The “dietary substance” category includes substances that are already intentional constituents of our diets (e.g., conventional food ingredients), not unintentional substances (e.g., contaminants). This category consists of substances in the human diet anywhere in the world, not just in the U.S. The dietary substance category does not include synthetic copies of substances in our diets, unless the synthetic version itself is used as a conventional food ingredient. Likewise, synthetic copies of a dietary substance’s metabolites or constituents are not included. Also not included are substances normally found within the human body, unless that substance fits into one of the six dietary ingredient categories.

DSHEA makes a distinction between dietary ingredients that were in the U.S. market at the time DSHEA became law (October 15, 1994) (pre-DSHEA dietary ingredients) and those that were first marketed in the U.S. after DSHEA (new dietary ingredients, NDIs). Pre-DSHEA dietary ingredients are “grandfathered” and presumed to be safe; they can be used as dietary supplements without notifying FDA.

However, manufacturers/distributors of NDI-containing dietary supplements are required to submit to FDA an NDI Notification at least 75 days prior to first marketing an NDI Notification.

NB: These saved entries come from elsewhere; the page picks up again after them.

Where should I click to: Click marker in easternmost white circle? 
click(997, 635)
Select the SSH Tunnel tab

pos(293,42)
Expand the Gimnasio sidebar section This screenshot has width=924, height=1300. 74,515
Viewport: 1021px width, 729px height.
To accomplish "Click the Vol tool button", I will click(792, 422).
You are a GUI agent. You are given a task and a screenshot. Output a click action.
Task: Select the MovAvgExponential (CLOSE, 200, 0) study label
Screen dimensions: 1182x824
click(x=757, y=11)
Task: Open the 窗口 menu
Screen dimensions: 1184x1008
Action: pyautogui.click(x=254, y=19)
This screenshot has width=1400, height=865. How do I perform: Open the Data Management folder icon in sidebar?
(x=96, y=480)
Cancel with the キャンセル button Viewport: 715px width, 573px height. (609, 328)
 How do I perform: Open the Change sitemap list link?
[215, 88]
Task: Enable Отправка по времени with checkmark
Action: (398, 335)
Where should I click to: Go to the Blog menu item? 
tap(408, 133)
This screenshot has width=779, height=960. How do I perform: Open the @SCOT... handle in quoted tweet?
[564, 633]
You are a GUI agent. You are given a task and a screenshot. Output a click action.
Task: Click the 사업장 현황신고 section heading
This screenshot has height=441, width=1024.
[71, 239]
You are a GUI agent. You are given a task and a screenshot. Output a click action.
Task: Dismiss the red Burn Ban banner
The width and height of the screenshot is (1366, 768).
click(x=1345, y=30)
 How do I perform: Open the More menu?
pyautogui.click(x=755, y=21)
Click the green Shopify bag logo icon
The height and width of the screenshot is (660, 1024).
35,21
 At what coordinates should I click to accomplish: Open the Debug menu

The NDI Notification informs FDA of the scientific safety evidence on which the manufacturer, or distributor, has determined that use of the NDI-containing dietary supplement will reasonably be expected to be safe. There is an exemption from the NDI Notification requirement when the NDI is already being used as a conventional food ingredient.

FDA advisories on individual illegal ingredients

Dietary supplements containing an ingredient that is unsafe, or lacks evidence of safety, is considered an adulterated supplement. When a dietary supplement contains an ingredient that does not meet the statutory definition of a dietary ingredient, labeling of the product as a dietary supplement is considered misbranding. Under DSHEA, FDA has authority to remove adulterated and misbranded products from the market. Over the past decade, FDA has sent Warning Letters to dietary supplement manufacturers, a large portion of whom are in the sports nutrition business, for their use of ingredients that do not meet the statutory definition of a dietary ingredient, ingredients that are new dietary ingredients for which an NDI Notification has not been submitted, or ingredients known to FDA to be a public health risk.

James Hoadley, Ph.D., is an independent consultant with EAS Consulting Group. He had a 20-year career at FDA where he participated in the development of NLEA-implementing nutrition labeling and health claim regulations. As a senior regulatory scientist in the Office of Nutritional Products, Labeling and Dietary Supplements (ONPLDS) his primary responsibilities were in food label claim regulations. In this role, he conducted scientific and regulatory reviews of petitions for new health claims and nutrient content claims.